WORK TO COMPLETE –
Write the records out once more, exactly as they are given.

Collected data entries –

§ §

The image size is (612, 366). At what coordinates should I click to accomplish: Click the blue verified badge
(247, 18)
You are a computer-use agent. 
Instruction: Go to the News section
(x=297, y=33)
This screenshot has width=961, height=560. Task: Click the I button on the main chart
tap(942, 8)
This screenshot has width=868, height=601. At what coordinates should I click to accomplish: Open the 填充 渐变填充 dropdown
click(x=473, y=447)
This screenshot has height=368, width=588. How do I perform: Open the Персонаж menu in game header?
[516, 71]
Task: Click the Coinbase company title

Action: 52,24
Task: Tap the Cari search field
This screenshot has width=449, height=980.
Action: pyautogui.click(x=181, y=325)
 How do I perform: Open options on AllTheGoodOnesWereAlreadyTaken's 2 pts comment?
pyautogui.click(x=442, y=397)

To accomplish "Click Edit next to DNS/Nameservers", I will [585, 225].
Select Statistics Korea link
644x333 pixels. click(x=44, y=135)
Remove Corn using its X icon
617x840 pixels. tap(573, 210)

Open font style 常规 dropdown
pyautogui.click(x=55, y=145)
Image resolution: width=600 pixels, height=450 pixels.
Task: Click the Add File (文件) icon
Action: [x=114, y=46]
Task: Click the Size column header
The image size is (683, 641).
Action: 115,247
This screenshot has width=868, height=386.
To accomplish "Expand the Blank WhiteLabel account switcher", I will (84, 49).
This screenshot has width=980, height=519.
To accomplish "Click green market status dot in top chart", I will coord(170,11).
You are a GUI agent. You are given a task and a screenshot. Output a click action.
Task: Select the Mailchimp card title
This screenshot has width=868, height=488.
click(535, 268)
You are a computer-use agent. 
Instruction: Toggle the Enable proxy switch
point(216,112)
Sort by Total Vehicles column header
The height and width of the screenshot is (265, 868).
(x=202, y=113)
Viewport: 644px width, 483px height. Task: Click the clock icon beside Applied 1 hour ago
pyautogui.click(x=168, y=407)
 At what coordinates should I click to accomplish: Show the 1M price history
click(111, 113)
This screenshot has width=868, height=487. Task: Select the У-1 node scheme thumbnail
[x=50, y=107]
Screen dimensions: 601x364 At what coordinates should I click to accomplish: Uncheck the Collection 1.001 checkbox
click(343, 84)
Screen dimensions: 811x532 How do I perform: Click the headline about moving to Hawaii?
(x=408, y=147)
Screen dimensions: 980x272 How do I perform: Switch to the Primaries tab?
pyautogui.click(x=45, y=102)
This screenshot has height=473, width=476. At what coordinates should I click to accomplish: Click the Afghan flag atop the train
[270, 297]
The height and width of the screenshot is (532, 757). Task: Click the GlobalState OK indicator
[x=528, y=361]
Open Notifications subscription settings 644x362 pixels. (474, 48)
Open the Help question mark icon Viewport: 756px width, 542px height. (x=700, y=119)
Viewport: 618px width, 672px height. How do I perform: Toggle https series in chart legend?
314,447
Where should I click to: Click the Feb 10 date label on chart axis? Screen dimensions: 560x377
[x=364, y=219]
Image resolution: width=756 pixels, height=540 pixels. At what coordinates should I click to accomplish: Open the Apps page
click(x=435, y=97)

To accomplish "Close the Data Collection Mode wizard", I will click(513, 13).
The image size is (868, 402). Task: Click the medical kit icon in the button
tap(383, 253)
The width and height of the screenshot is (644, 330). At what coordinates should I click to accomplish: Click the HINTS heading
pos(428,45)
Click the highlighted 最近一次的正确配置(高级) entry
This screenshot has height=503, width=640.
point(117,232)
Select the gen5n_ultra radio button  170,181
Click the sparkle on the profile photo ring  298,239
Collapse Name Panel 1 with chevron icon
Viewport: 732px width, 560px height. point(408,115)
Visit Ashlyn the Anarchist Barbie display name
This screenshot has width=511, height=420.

§ §

EXPECTED ANSWER –
The image size is (612, 366). At what coordinates should I click to accomplish: Click the blue verified badge
(247, 18)
You are a computer-use agent. 
Instruction: Go to the News section
(x=297, y=33)
This screenshot has width=961, height=560. Task: Click the I button on the main chart
tap(942, 8)
This screenshot has width=868, height=601. At what coordinates should I click to accomplish: Open the 填充 渐变填充 dropdown
click(x=473, y=447)
This screenshot has height=368, width=588. How do I perform: Open the Персонаж menu in game header?
[516, 71]
Task: Click the Coinbase company title

Action: 52,24
Task: Tap the Cari search field
This screenshot has width=449, height=980.
Action: pyautogui.click(x=181, y=325)
 How do I perform: Open options on AllTheGoodOnesWereAlreadyTaken's 2 pts comment?
pyautogui.click(x=442, y=397)

To accomplish "Click Edit next to DNS/Nameservers", I will [585, 225].
Select Statistics Korea link
644x333 pixels. click(x=44, y=135)
Remove Corn using its X icon
617x840 pixels. tap(573, 210)

Open font style 常规 dropdown
pyautogui.click(x=55, y=145)
Image resolution: width=600 pixels, height=450 pixels.
Task: Click the Add File (文件) icon
Action: [x=114, y=46]
Task: Click the Size column header
The image size is (683, 641).
Action: 115,247
This screenshot has width=868, height=386.
To accomplish "Expand the Blank WhiteLabel account switcher", I will (84, 49).
This screenshot has width=980, height=519.
To accomplish "Click green market status dot in top chart", I will coord(170,11).
You are a GUI agent. You are given a task and a screenshot. Output a click action.
Task: Select the Mailchimp card title
This screenshot has width=868, height=488.
click(535, 268)
You are a computer-use agent. 
Instruction: Toggle the Enable proxy switch
point(216,112)
Sort by Total Vehicles column header
The height and width of the screenshot is (265, 868).
(x=202, y=113)
Viewport: 644px width, 483px height. Task: Click the clock icon beside Applied 1 hour ago
pyautogui.click(x=168, y=407)
 At what coordinates should I click to accomplish: Show the 1M price history
click(111, 113)
This screenshot has width=868, height=487. Task: Select the У-1 node scheme thumbnail
[x=50, y=107]
Screen dimensions: 601x364 At what coordinates should I click to accomplish: Uncheck the Collection 1.001 checkbox
click(343, 84)
Screen dimensions: 811x532 How do I perform: Click the headline about moving to Hawaii?
(x=408, y=147)
Screen dimensions: 980x272 How do I perform: Switch to the Primaries tab?
pyautogui.click(x=45, y=102)
This screenshot has height=473, width=476. At what coordinates should I click to accomplish: Click the Afghan flag atop the train
[270, 297]
The height and width of the screenshot is (532, 757). Task: Click the GlobalState OK indicator
[x=528, y=361]
Open Notifications subscription settings 644x362 pixels. (474, 48)
Open the Help question mark icon Viewport: 756px width, 542px height. (x=700, y=119)
Viewport: 618px width, 672px height. How do I perform: Toggle https series in chart legend?
314,447
Where should I click to: Click the Feb 10 date label on chart axis? Screen dimensions: 560x377
[x=364, y=219]
Image resolution: width=756 pixels, height=540 pixels. At what coordinates should I click to accomplish: Open the Apps page
click(x=435, y=97)

To accomplish "Close the Data Collection Mode wizard", I will click(513, 13).
The image size is (868, 402). Task: Click the medical kit icon in the button
tap(383, 253)
The width and height of the screenshot is (644, 330). At what coordinates should I click to accomplish: Click the HINTS heading
pos(428,45)
Click the highlighted 最近一次的正确配置(高级) entry
This screenshot has height=503, width=640.
point(117,232)
Select the gen5n_ultra radio button  170,181
Click the sparkle on the profile photo ring  298,239
Collapse Name Panel 1 with chevron icon
Viewport: 732px width, 560px height. point(408,115)
Visit Ashlyn the Anarchist Barbie display name
This screenshot has width=511, height=420.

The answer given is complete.